EXERCISE INPUT: Begin

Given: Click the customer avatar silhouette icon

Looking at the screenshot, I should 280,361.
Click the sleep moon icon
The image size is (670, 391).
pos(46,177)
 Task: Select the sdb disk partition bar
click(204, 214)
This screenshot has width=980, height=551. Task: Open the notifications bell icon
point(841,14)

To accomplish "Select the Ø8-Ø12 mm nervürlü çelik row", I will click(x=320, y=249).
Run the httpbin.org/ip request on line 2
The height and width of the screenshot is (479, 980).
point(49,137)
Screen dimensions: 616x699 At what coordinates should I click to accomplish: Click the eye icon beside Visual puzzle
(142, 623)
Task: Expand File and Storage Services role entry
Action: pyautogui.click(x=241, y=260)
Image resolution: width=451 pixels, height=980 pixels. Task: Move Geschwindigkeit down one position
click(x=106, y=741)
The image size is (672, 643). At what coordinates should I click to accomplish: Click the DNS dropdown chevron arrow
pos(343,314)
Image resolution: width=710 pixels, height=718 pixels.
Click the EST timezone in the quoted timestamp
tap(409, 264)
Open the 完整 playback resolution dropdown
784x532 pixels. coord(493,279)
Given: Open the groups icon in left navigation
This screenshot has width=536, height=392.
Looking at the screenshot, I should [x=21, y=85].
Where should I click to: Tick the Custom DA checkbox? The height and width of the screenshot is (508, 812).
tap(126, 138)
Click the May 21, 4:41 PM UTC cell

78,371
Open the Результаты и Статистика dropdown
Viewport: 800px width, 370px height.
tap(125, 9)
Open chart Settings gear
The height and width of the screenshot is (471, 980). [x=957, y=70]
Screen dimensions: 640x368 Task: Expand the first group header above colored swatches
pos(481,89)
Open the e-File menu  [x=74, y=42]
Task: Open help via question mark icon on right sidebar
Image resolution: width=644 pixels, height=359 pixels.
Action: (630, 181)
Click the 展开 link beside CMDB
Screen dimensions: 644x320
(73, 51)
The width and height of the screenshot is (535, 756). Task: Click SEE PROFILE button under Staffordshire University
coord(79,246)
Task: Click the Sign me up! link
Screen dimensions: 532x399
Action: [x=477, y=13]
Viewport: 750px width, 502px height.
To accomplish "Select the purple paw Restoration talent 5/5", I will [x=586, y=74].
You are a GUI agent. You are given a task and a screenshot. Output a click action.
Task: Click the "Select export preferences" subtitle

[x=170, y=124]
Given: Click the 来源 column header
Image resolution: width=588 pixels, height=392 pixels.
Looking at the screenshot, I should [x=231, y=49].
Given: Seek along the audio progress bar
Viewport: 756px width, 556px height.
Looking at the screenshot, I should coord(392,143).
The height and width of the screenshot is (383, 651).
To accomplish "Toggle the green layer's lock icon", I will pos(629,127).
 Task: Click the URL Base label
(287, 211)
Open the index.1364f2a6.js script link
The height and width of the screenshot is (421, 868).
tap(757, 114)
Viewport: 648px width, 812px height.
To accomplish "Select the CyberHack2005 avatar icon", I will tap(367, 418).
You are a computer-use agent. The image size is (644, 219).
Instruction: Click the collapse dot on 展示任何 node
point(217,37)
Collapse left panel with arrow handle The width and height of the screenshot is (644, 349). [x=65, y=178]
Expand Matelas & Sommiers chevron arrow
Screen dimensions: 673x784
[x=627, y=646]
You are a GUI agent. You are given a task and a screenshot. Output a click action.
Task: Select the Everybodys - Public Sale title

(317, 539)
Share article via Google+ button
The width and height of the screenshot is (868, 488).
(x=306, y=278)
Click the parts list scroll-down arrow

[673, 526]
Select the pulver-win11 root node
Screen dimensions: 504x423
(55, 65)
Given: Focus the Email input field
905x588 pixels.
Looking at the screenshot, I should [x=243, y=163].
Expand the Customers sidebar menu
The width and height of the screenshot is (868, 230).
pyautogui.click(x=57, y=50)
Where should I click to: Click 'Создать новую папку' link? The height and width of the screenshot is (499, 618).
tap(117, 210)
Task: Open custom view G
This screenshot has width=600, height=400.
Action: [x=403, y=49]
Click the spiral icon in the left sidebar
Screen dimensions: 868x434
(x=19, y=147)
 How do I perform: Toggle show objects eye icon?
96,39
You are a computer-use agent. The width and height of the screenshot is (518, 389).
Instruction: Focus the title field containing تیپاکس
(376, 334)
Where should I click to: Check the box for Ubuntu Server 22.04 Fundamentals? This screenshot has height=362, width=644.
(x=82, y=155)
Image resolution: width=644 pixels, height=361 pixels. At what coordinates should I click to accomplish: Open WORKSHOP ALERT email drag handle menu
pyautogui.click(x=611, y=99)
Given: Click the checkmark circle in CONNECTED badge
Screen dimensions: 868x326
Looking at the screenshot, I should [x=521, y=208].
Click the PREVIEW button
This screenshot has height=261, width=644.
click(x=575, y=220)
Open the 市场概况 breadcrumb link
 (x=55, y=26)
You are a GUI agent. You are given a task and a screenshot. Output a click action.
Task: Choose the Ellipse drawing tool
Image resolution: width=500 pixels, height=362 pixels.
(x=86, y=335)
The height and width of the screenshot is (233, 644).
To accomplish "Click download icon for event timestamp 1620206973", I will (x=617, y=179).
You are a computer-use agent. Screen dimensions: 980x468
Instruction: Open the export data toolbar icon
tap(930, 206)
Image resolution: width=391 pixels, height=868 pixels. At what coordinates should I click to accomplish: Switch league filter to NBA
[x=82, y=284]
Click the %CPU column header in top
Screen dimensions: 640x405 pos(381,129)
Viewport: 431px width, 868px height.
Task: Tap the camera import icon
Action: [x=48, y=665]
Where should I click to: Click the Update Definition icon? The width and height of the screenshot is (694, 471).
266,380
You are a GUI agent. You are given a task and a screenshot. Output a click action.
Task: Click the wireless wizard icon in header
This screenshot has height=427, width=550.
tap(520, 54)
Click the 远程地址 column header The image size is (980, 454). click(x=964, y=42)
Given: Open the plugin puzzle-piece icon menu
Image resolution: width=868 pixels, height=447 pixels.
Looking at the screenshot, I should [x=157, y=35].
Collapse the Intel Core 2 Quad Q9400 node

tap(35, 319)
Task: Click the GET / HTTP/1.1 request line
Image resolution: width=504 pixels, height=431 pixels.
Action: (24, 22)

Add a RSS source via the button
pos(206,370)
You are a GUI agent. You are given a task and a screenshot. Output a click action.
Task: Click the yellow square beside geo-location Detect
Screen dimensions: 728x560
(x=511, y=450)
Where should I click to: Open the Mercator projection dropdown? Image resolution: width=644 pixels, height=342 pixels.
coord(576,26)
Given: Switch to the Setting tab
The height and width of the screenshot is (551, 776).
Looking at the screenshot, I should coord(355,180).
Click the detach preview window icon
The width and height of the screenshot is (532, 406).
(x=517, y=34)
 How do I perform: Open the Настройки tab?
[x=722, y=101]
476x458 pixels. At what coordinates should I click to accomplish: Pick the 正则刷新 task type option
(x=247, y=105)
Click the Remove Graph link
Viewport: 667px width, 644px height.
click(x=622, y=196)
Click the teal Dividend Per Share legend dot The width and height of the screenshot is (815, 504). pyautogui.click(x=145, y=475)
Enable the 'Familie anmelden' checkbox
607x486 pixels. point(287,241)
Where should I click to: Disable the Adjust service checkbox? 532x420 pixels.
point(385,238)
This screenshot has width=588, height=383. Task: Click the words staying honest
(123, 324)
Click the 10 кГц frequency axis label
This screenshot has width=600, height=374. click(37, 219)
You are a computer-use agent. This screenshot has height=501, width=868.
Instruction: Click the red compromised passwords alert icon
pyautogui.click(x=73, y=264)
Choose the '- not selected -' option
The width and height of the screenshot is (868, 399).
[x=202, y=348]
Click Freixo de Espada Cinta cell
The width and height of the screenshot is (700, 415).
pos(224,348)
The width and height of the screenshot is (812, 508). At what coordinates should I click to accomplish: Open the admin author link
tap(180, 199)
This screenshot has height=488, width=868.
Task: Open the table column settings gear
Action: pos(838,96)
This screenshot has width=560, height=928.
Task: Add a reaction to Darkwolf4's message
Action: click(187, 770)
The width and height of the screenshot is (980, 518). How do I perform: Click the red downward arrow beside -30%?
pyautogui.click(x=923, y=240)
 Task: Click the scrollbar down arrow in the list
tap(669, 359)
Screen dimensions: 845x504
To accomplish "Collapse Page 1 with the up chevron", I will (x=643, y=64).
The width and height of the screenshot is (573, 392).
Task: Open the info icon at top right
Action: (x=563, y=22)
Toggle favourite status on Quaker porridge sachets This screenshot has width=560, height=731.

EXERCISE INPUT: End

WHAT TO PRODUCE: The output should be exactly the lines above from the line containing "476x458 pixels. At" to the line containing "You are a computer-use agent. This", inclusive, with no other lines.

WORKED SOLUTION:
476x458 pixels. At what coordinates should I click to accomplish: Pick the 正则刷新 task type option
(x=247, y=105)
Click the Remove Graph link
Viewport: 667px width, 644px height.
click(x=622, y=196)
Click the teal Dividend Per Share legend dot The width and height of the screenshot is (815, 504). pyautogui.click(x=145, y=475)
Enable the 'Familie anmelden' checkbox
607x486 pixels. point(287,241)
Where should I click to: Disable the Adjust service checkbox? 532x420 pixels.
point(385,238)
This screenshot has width=588, height=383. Task: Click the words staying honest
(123, 324)
Click the 10 кГц frequency axis label
This screenshot has width=600, height=374. click(37, 219)
You are a computer-use agent. This screenshot has height=501, width=868.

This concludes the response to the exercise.